Sim, eu entendia. O mandamento era ainda mais cruel do que parecia a princípio, um cântico terrível que, em vez de trazer paz e alento, inflamava conflitos. Eu poderia viver para sempre querendo pedro, buscando, no ventre solitário das madrugadas, sua imagem para me acalentar; nunca, porém, a vontade divina se alegraria caso fosse concedida a mim a graça de traduzir o delírio em toques ou palavras sopradas ao ouvido dele, prenunciando o mais sublime enlevo. Nessa hora, então, o sangue derramado sobre nossas cabeças.”
O que já disseram:
Moacyr Scliar, imortal:
“Uma leve simetria revela-se uma grata surpresa. Com grande sensibilidade e não menor talento literário, Rafael Bán Jacobsen narra-nos uma história que, tendo como moldura a vida comunitária judaica com seus costumes e suas tradições, representa, contudo, um verdadeiro mergulho na condição humana – uma obra que, desde já, consagra o seu autor como um importante nome na nova geração de escritores brasileiros.”
Léa Masina:
“Não se trata de mais uma história judaica, do tipo que se enquadra num regionalismo étnico e urbano. Muito embora os usos e costumes formem o substrato concreto dessa narrativa – e são muitas as expressões que remetem a essas particularidades culturais e a contextualizam –, o que interessa ao leitor é o desenvolvimento dos conflitos e das relações humanas; em especial, o desenrolar da história de amor entre dois adolescentes, que alcança momentos sublimes, sem jamais resvalar nesse terreno perigoso, onde a caricatura e o maniqueísmo são ameaças constantes.”
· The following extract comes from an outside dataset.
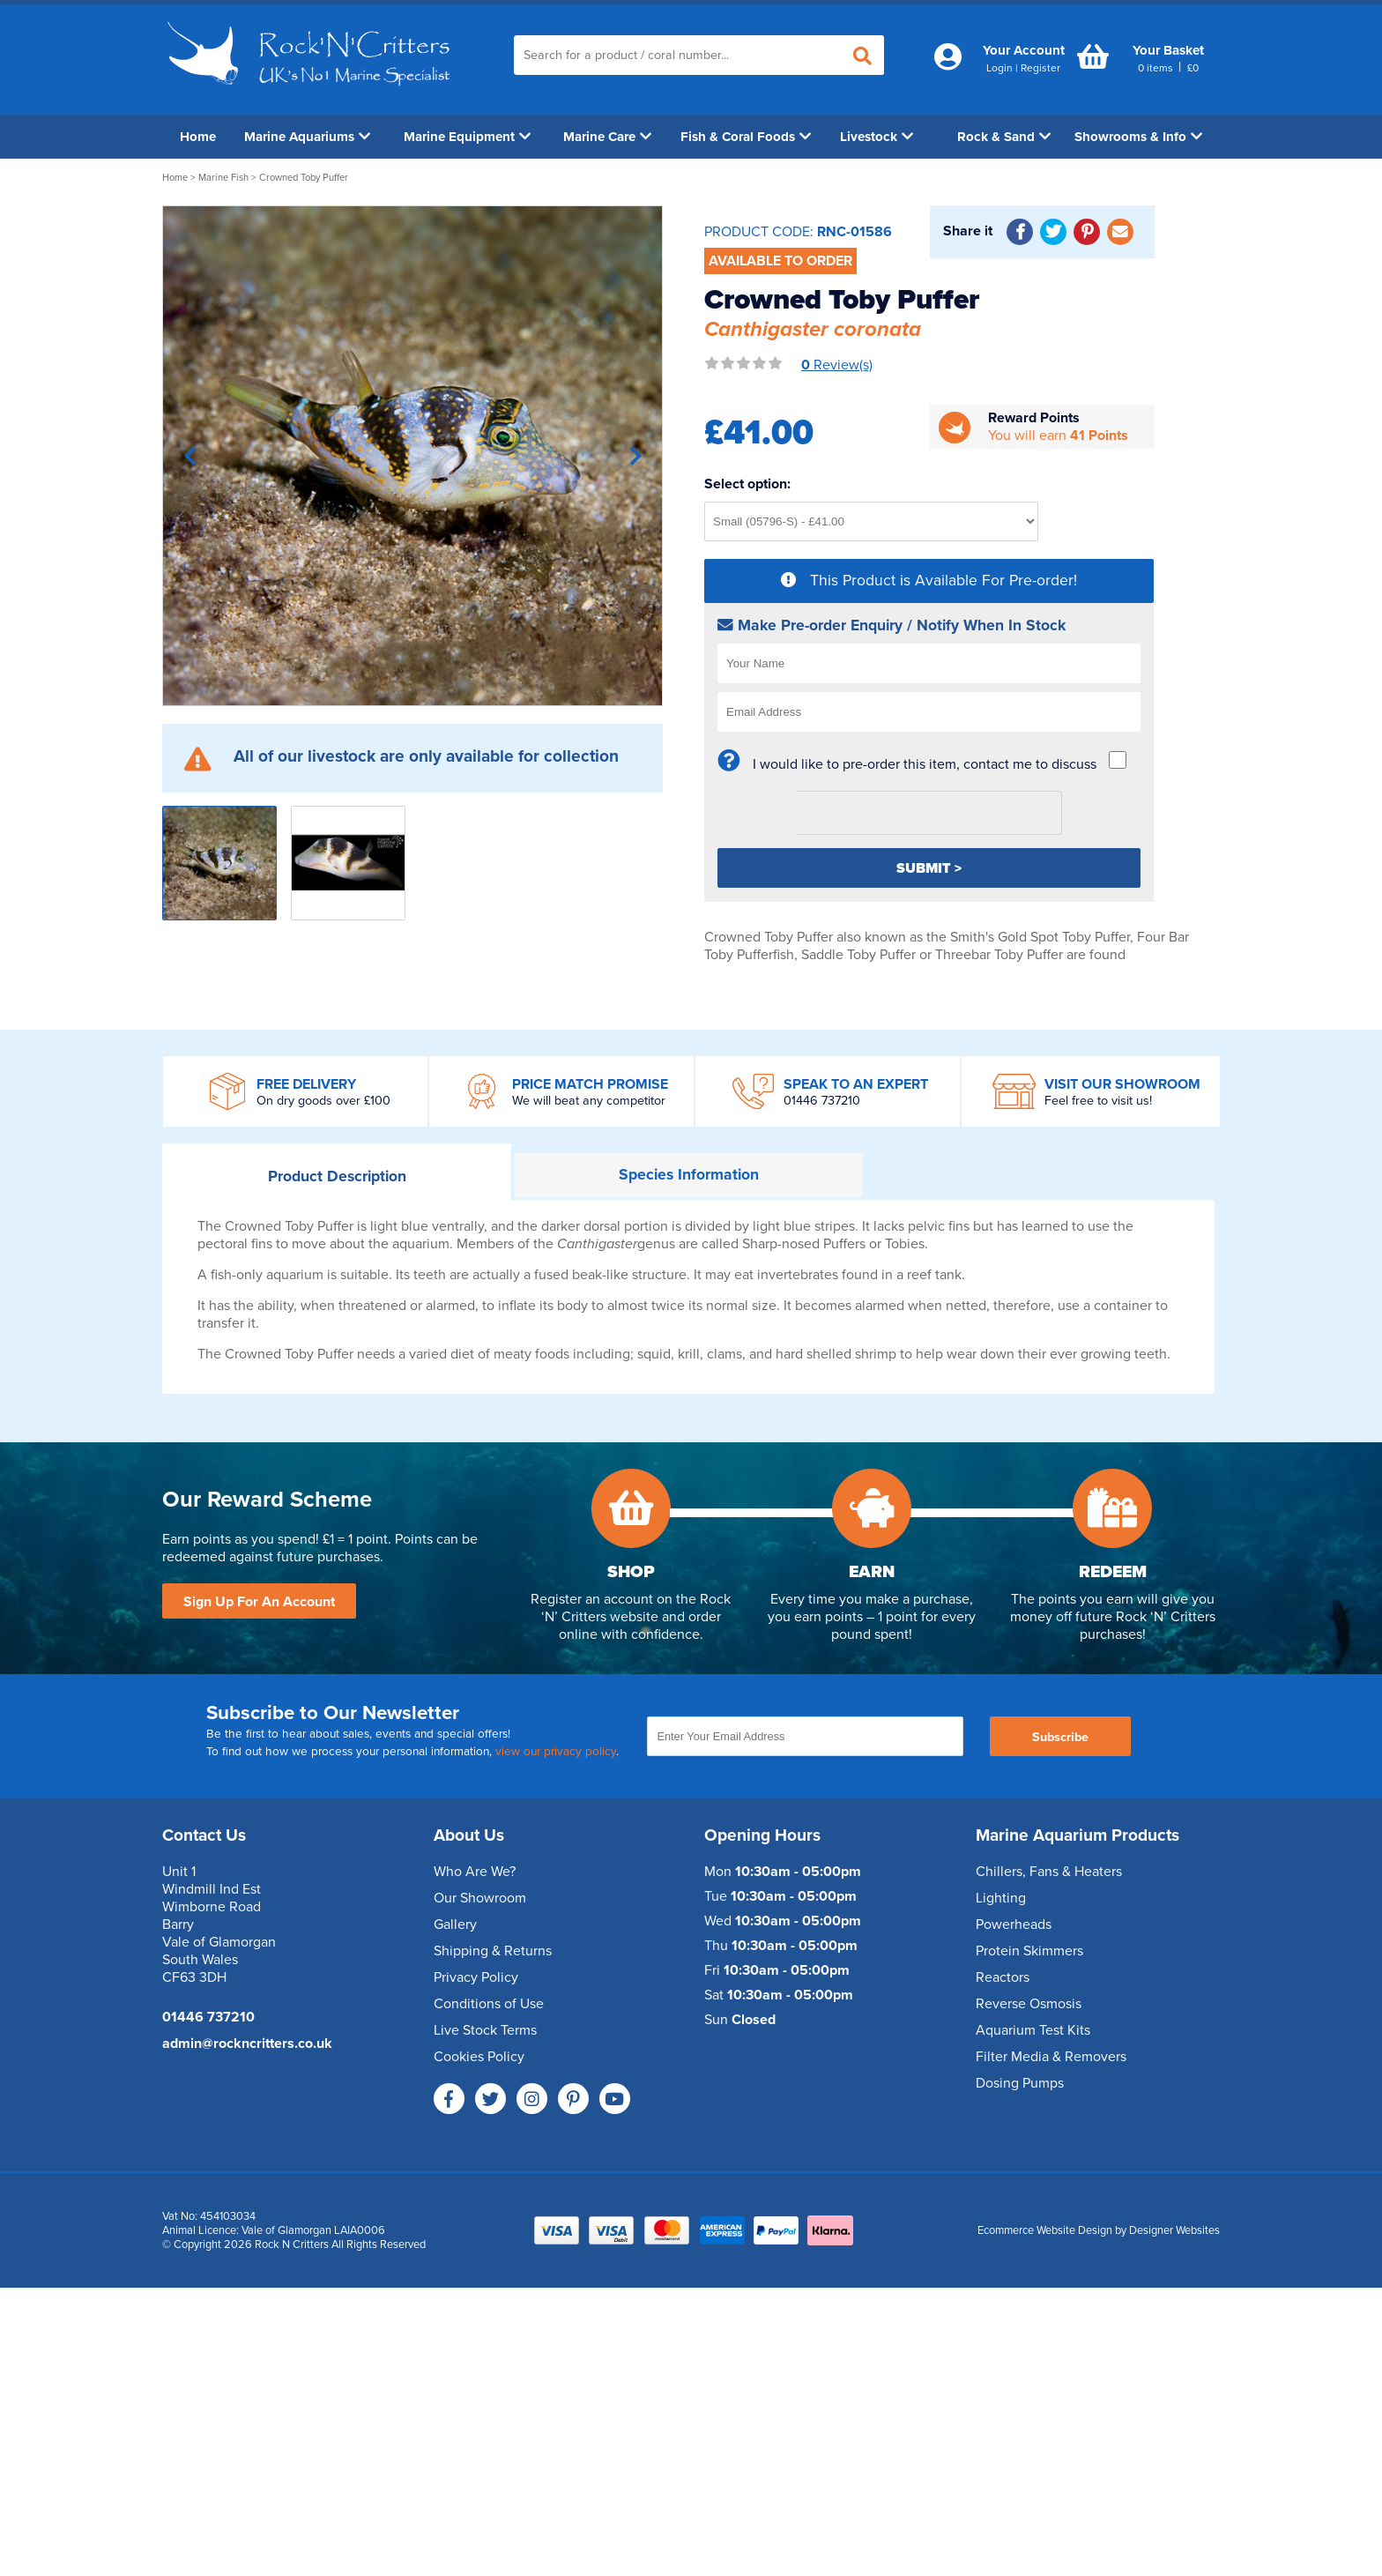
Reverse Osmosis (1028, 2004)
Carlos André Moreira, jornalista:
“Uma Leve Simetria trata de um tema antigo como o mundo: o embate entre aspirações de uma fé religiosa pura e o desejo proibido da carne. O que Jacobsen faz em sua narrativa é inverter o foco, ao apresentar esse tema aplicado a uma atração proibida entre dois rapazes. Um tema que o livro também proclama antigo como o mundo.”